Citizens for a Stronger Massachusetts has released a newly completed analysis of the Local Aid, Job Estimates and Revenue Projections for the proposed casino legislation that proponents have sold on the grounds that it would create thousands of new jobs and millions of new revenue for state coffers.
The new analysis shows:
“Proponent job estimates are at best, wildly optimistic. The U.S. Department of Commerce estimates that, for every $1 million diverted from household spending in Massachusetts, the state loses 8.2 jobs. Casino supporters estimate they will produce between $300 million and $450 million in tax revenue. That revenue will come from diverting between $700 million and $1.3 billion from household spending to casinos, killing between 5,700 and 10,600 Massachusetts jobs – approximately the same number of permanent jobs claimed by casino supporters.
Local aid will be hurt, not helped, by casinos. The consensus of all studies predicts a 5 percent to 10 percent decline in Lottery revenue after the arrival of casinos. At the House estimate of $1.2 billion in taxable gaming revenue (nearly double what state residents now put into casinos), that means a potential loss of $90 million or more in local aid to cities and towns.
Revenue estimates are, at best, rosy and completely out of date. The Governor said state residents already drive to Connecticut casinos and ―spend $1.5 billion dollars . . . right now‖. The House said casinos would generate $1.2 billion. The Senate now claims $1.8 billion to be had for Massachusetts. The back-up for these figures appears to be based on ―pre-recession‖ reports that are extraordinarily outdated. The most recent data from UMass/Dartmouth’s 2011 study shows that the amount gambled and lost by Massachusetts residents in Connecticut casinos was merely $486 million (and $613 million overall). At the proposed 25 percent casino tax rate, this equates to only $121 million in gaming tax revenue, of which only 20 percent to 25 percent is going to local aid. Recapturing all of this revenue would produce only $30 million in new unrestricted local aid to cities and towns.

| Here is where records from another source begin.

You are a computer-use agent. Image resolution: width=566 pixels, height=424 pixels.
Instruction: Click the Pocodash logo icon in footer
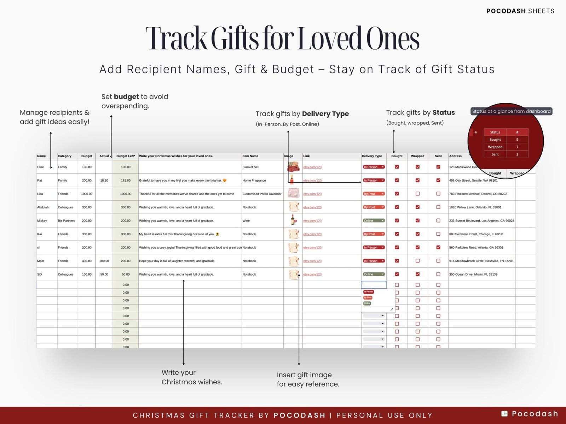[504, 414]
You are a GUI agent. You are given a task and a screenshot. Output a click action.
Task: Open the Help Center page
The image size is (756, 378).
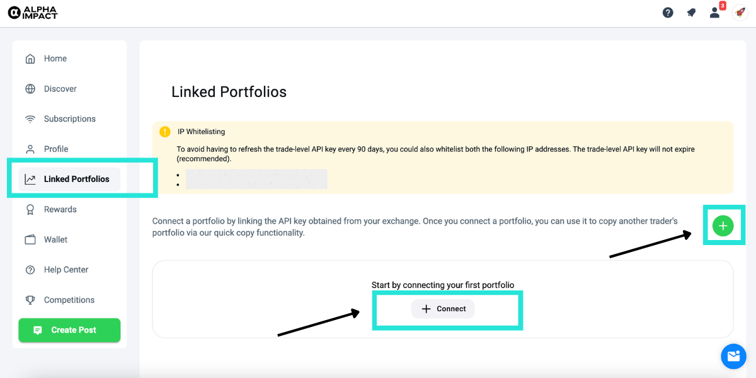[x=66, y=270]
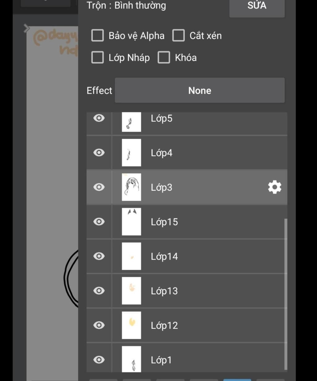Image resolution: width=317 pixels, height=381 pixels.
Task: Open settings gear for Lớp3 layer
Action: (275, 187)
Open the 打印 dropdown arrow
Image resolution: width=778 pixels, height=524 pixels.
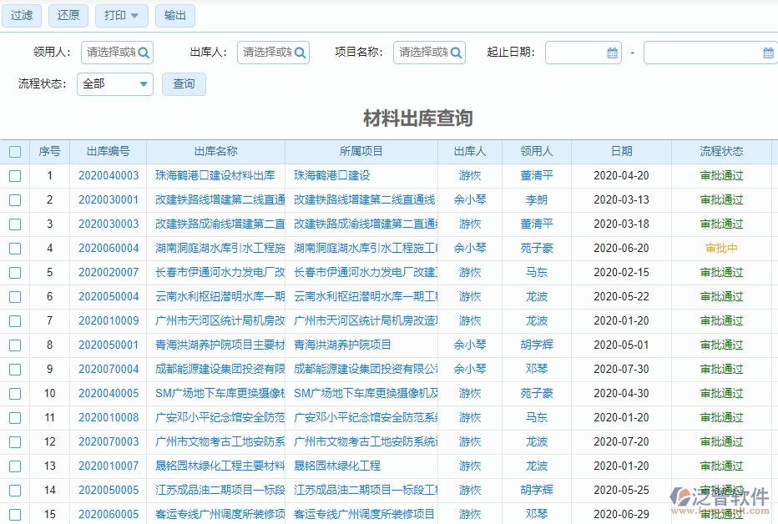pos(135,15)
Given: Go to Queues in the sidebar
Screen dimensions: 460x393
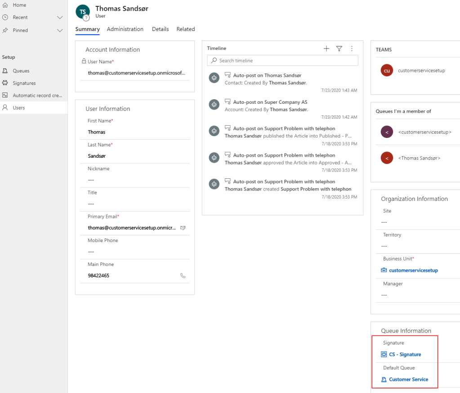Looking at the screenshot, I should [21, 71].

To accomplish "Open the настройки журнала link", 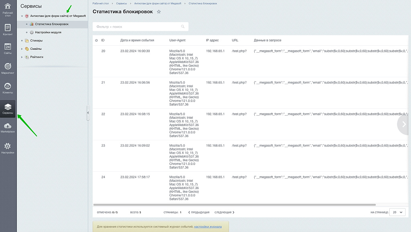I will pos(208,226).
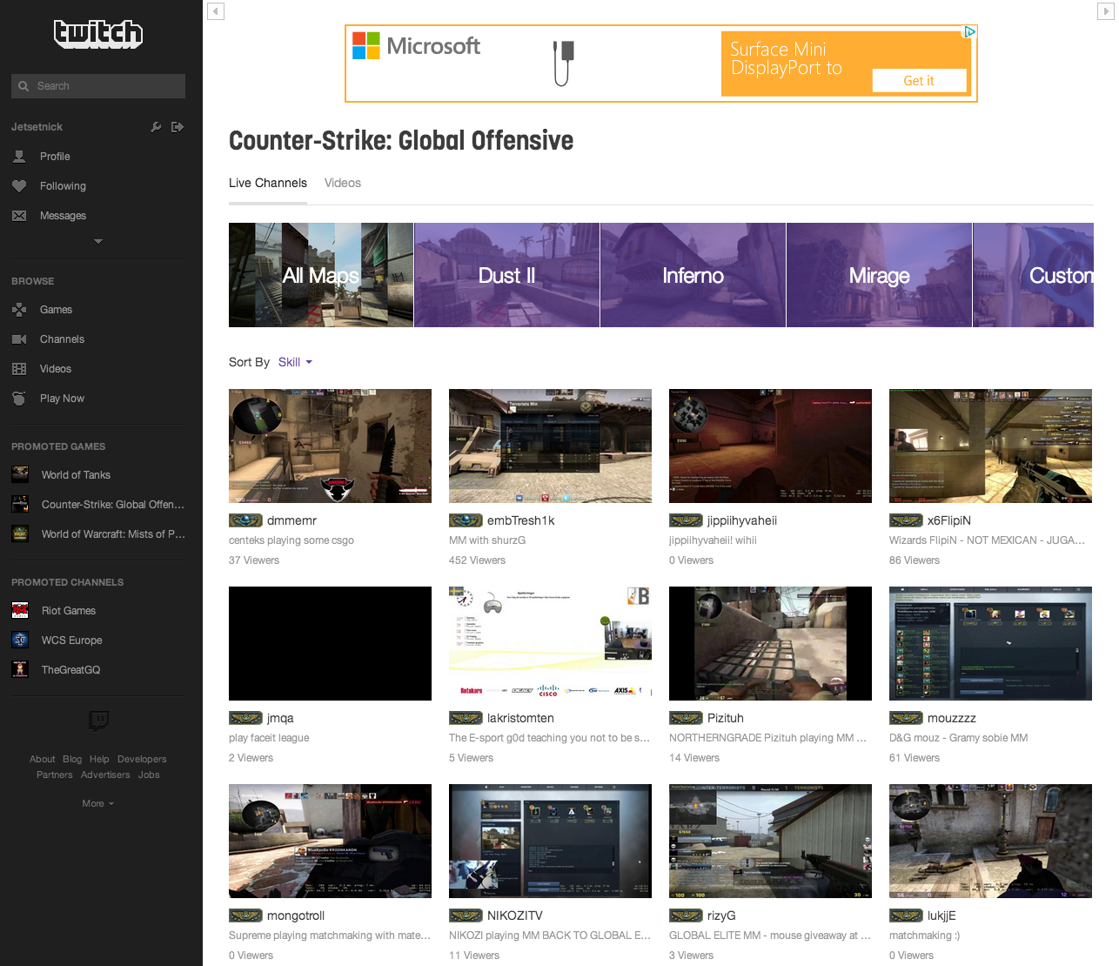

The giveaways in this bill are stunning in an era when confidence in Beacon Hill is at an all-time low. The bill puts tens of millions of dollars at the disposal of the unaccountable political appointees of the Gaming Commission, in perpetuity, to spend in its discretion without legislative oversight. Hundreds of millions of dollars more will be dedicated to other unspecified state projects each year. This bill is a feeding frenzy for special interests.”
As the legislature and governor have rejected requests to do an independent cost/benefit analysis – now they have one. Although it does not contain the rosy predictions they had hoped for, will they study and question, or does their support of casinos have less to do with jobs and revenue and more about bowing to the special interests?
stomv says
Allow me to rant for just a moment on jobs.

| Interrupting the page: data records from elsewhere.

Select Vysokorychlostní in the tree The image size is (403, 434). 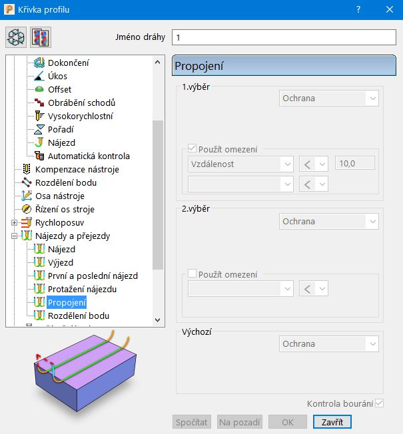coord(80,116)
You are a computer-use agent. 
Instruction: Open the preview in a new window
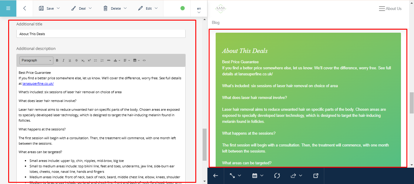(316, 176)
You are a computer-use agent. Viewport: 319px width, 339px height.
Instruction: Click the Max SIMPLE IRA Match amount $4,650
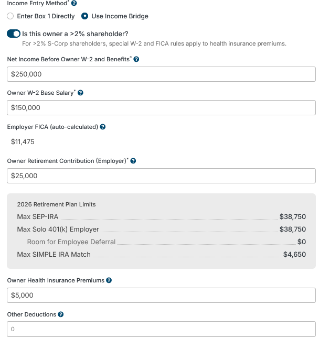coord(294,255)
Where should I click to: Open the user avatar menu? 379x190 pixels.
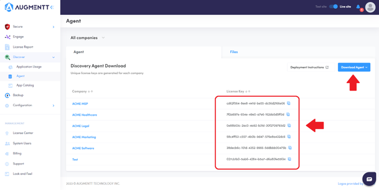371,7
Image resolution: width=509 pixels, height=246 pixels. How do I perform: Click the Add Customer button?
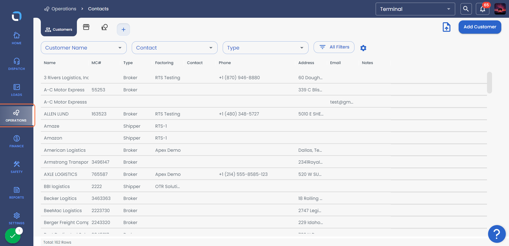click(x=480, y=27)
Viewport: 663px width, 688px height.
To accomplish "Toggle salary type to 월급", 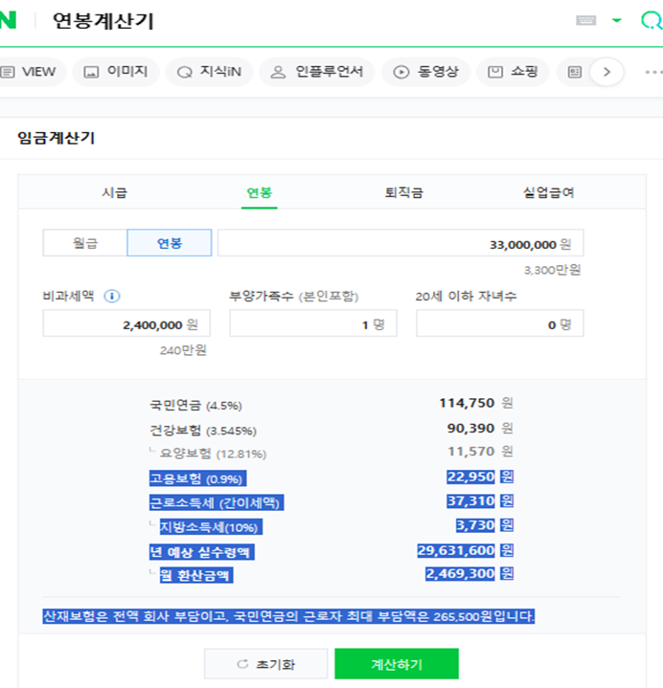I will pos(85,243).
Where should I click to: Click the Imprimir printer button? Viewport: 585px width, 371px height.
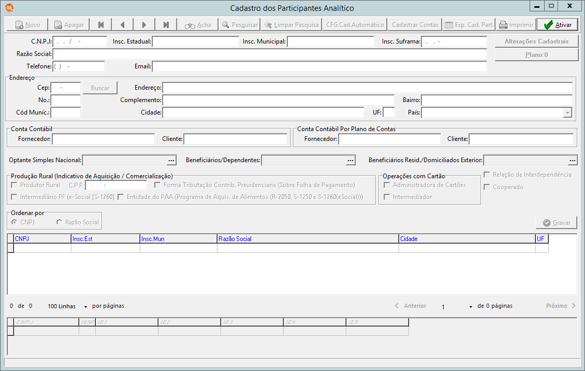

1. It’s really important to understand the difference between permanent and transient jobs. With respect to casinos, construction jobs are transient. Jobs installing the slot machines are transient. Jobs in real estate law, engineering, and architecture setting up the building of the casinos are transient. This isn’t to say that they aren’t important — just that each of these jobs has a time limit, and then disappears, freeing up those employees to work on new jobs somewhere else. Other jobs are permanent. Dealer. Housekeeping. Slot machine repairman. Security.

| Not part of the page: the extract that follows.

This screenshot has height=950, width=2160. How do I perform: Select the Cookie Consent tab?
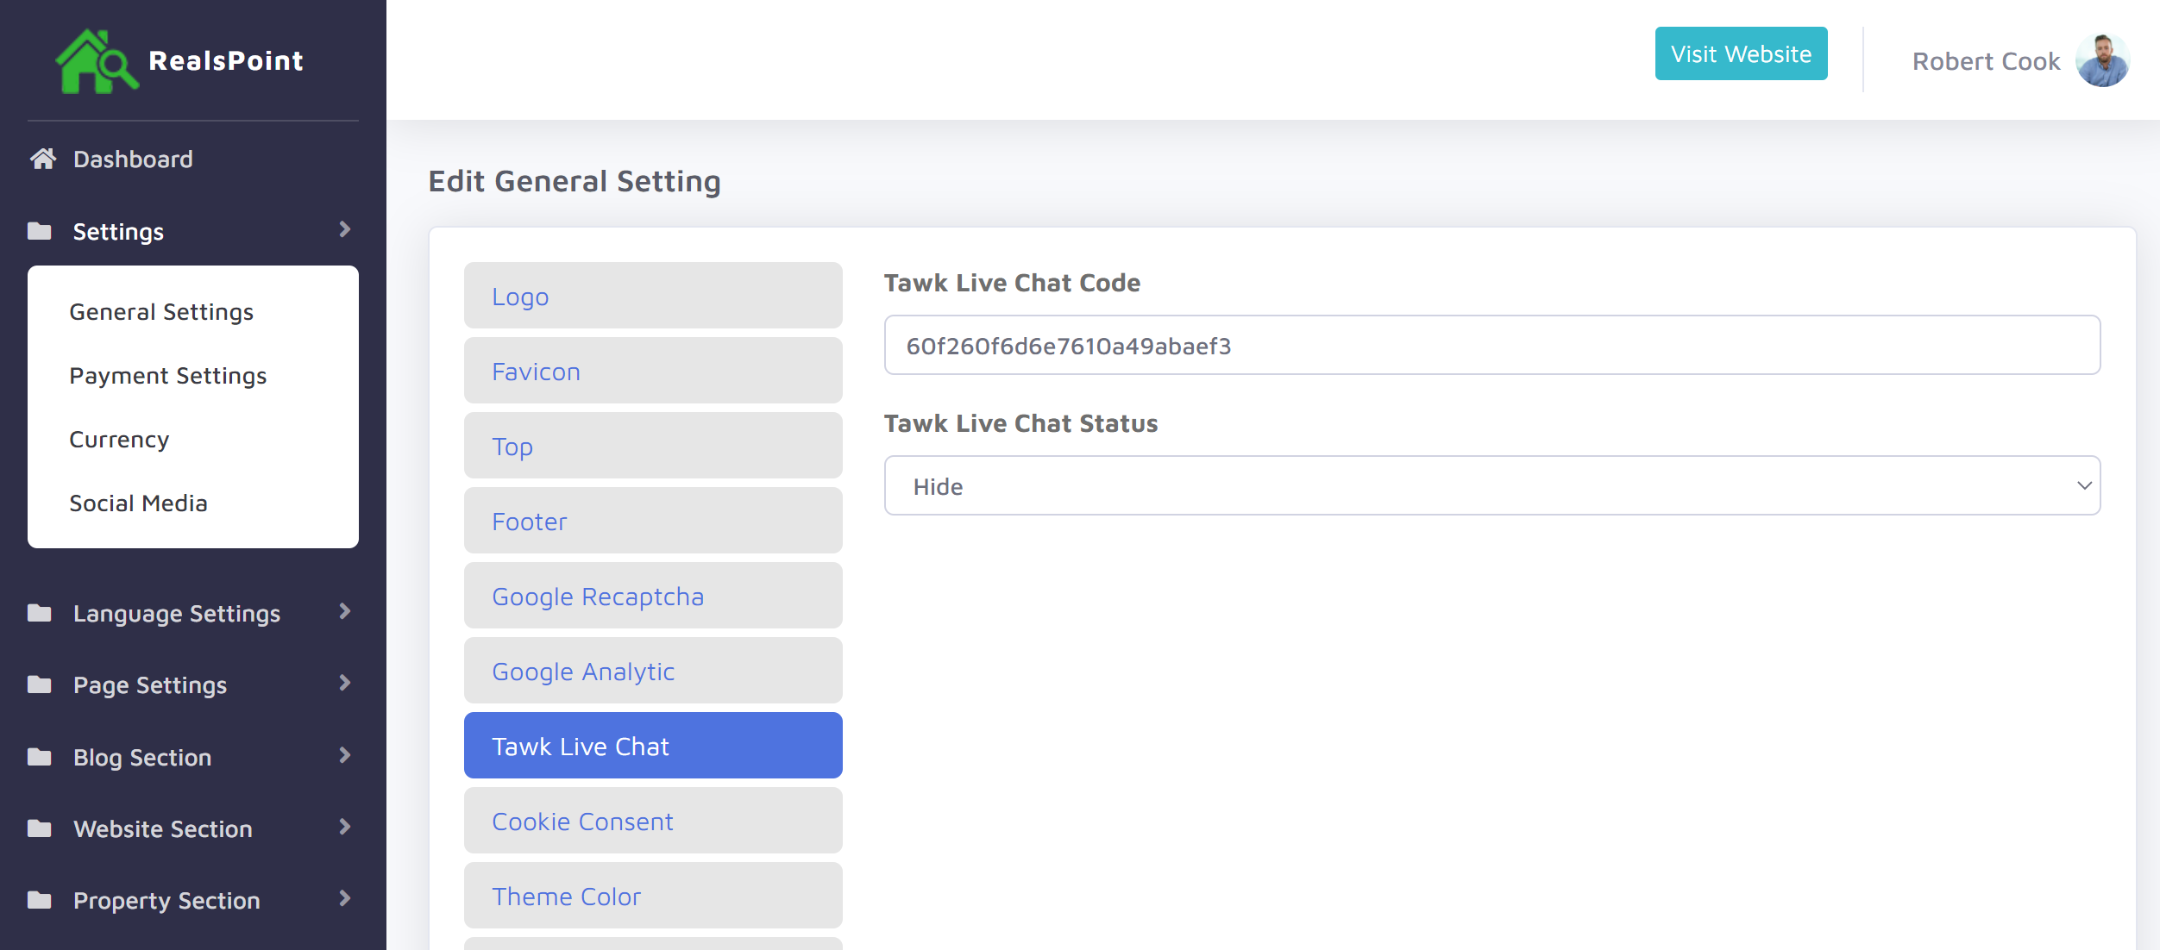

When you read about the number of jobs created, be sure to filter the difference. Temporary jobs are important, but really easy to fudge. I could hire a team of 20 sheetrock hangers for a year, or I could hire a team of 240 sheetrock hangers for a month. Same amount of work, same amount of wages. How many jobs did I create? The best way to manage this is to claim that I created 20 job-years. That’s the sum of the number of jobs times the length of each job. This helps prevent job count shenanigans. For permanent year-round jobs, this is irrelevant — every full time equivalent job is a single job year. But for temporary jobs, this is essential.
2. Furthermore, what’s “better” — creating 10 jobs which pay $60,000/yr or 12 jobs which pay $32,000/yr? That all depends — are you part of the 10, part of the 12, looking at it from the view of which best stimulates the economy, looking at it from the view of which best reduces unemployment, etc. We need to be really careful with this — on the one hand, lots of jobs are good jobs if you don’t have a job. On the other hand, a permanent working underclass — a group of people who work full time, still can’t make ends meet, and still rely on social services — may not be what we as a society are striving for either. Even if we’re talking about full time permanent positions, clearly a job is not a job is not a job. The salary, stress level, danger level, hours, and stability of those hours matter. They matter to that person’s family, that person’s health, and ultimately to that person’s community. Then again, so does raw unemployment.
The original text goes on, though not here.